Con Basso e Ullrich il Giro diventa migliore del Tour

Ieri a sorpresa l’annuncio di Ivan: «Come rinunciare alla corsa rosa, quest’anno così bella? Gareggerò sia in Italia, sia in Francia. E con me ci sarà il tedesco»

Pier Augusto Stagi

Sarà un Giro più Basso: non per l’altimetria, ma perché in più ci sarà Ivan Basso. Il corridore varesino, che in un primo momento aveva deciso di rinunciare al Giro per puntare tutto sul Tour, in cui si è piazzato terzo nel 2004 e secondo nel 2005 dietro Armstrong, ieri pomeriggio ha fatto sapere di voler partecipare al Giro (durissimo) che scatterà dal Belgio il 6 maggio.
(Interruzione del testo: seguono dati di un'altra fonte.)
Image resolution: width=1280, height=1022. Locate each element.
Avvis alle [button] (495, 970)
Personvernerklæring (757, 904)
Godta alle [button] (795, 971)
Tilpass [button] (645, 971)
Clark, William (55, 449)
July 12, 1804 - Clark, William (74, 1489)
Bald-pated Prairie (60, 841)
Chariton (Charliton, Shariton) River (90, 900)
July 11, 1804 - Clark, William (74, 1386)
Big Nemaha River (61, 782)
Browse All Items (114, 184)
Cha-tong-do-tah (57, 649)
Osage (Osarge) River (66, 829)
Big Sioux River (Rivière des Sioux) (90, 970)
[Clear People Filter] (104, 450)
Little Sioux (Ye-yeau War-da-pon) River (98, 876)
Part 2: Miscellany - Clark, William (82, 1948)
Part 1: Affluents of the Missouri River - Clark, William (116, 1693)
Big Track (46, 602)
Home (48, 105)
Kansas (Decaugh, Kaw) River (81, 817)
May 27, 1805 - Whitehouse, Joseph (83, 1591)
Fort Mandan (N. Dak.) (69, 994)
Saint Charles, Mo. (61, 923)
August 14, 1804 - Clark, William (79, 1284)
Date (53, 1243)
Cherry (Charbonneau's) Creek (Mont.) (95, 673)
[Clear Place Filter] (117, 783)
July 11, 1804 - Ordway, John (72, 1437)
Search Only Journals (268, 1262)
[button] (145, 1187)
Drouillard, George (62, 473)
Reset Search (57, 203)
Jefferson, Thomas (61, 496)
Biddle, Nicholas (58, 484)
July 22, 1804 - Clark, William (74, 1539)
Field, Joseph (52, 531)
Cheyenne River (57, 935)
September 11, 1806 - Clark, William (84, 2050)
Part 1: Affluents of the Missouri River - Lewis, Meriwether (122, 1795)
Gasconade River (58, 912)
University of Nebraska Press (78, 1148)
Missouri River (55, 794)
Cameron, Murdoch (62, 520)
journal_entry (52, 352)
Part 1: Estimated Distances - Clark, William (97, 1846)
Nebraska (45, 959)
La decisione è stata annunciata in coincidenza con il primo ritiro di preparazione della CSC nello Jutland, la zona settentrionale della penisola danese, dove Basso e compagni resteranno fino al prossimo 10 dicembre.
Basso già nei giorni successivi alla presentazione del Giro aveva manifestato un certo interessamento per la corsa rosa, legato anche alla presenza di una cronometro a squadre, prova che invece è stata eliminata dal programma del Tour. «Il percorso del Giro mi piace - ha detto Ivan - e quest’anno mi ha già dato qualcosa di importante». A maggio, dopo aver conquistato la maglia rosa sulle Dolomiti, Basso fu costretto a cederla a Savoldelli sullo Stelvio per un problema gastrointestinale, ma si rifece sulle Alpi piemontesi: sul piano dei numeri: due giorni in rosa e due tappe. All’adesione di Basso potrebbe fare seguito anche quella del tedesco Ullrich: il vincitore del Tour ’97 ha manifestato interesse per questo Giro (che si presenta particolarmente impegnativo nell’ultima settimana, con un arrivo in salita sullo sterrato, nonché montagne come il Gavia ed il Mortirolo) e Angelo Zomegnan, direttore della corsa rosa, sta lavorando per convincerlo definitivamente.
Tornando a Basso, il varesino ci ha confidato: «Quando ho visto il percorso del Giro mi sono detto: come faccio a non correre una corsa così bella? Ho cominciato a pensarci, a parlarne con il mio team manager Biarne Riis. Certo, il mio team ha sponsor americano e il Tour è in cima ad ogni cosa, ma il Giro è pur sempre il Giro. Alla fine abbiamo deciso: correrò entrambi, per essere protagonista in tutte e due le manifestazioni. Quanto a Ullrich, ben venga anche lui, ci sarà solo da divertirsi, vorrà dire che faremo andata e ritorno e alla fine vinca il migliore».
Un Giro grandi firme, con Savoldelli, l’ultimo vincitore, Simoni che di Giri ne ha già vinti due, il Piccolo Principe Damiano Cunego, che un Giro l’ha vinto a soli 22 anni, e poi Danilo Di Luca, grande protagonista quest’anno della sfida rosa (quarto a Milano) che sogna il grande colpo. E poi Basso, che dice: «Io verrò con una grande squadra. Della partita, quasi sicuramente farà parte anche Bobby Julich».
«Siamo felici della scelta fatta da Ivan e dal suo team, significa che il Giro conserva ancora l’antico fascino». Non chiedetegli però di parlare dell’infinito braccio di ferro tra Uci, gruppi sportivi e Grandi Giri in materia di Pro Tour (il problema? la suddivisione dei diritti televisivi dei tre grandi Giri con i team di massima categoria, ndr): sull’argomento glissa con un sorriso di circostanza.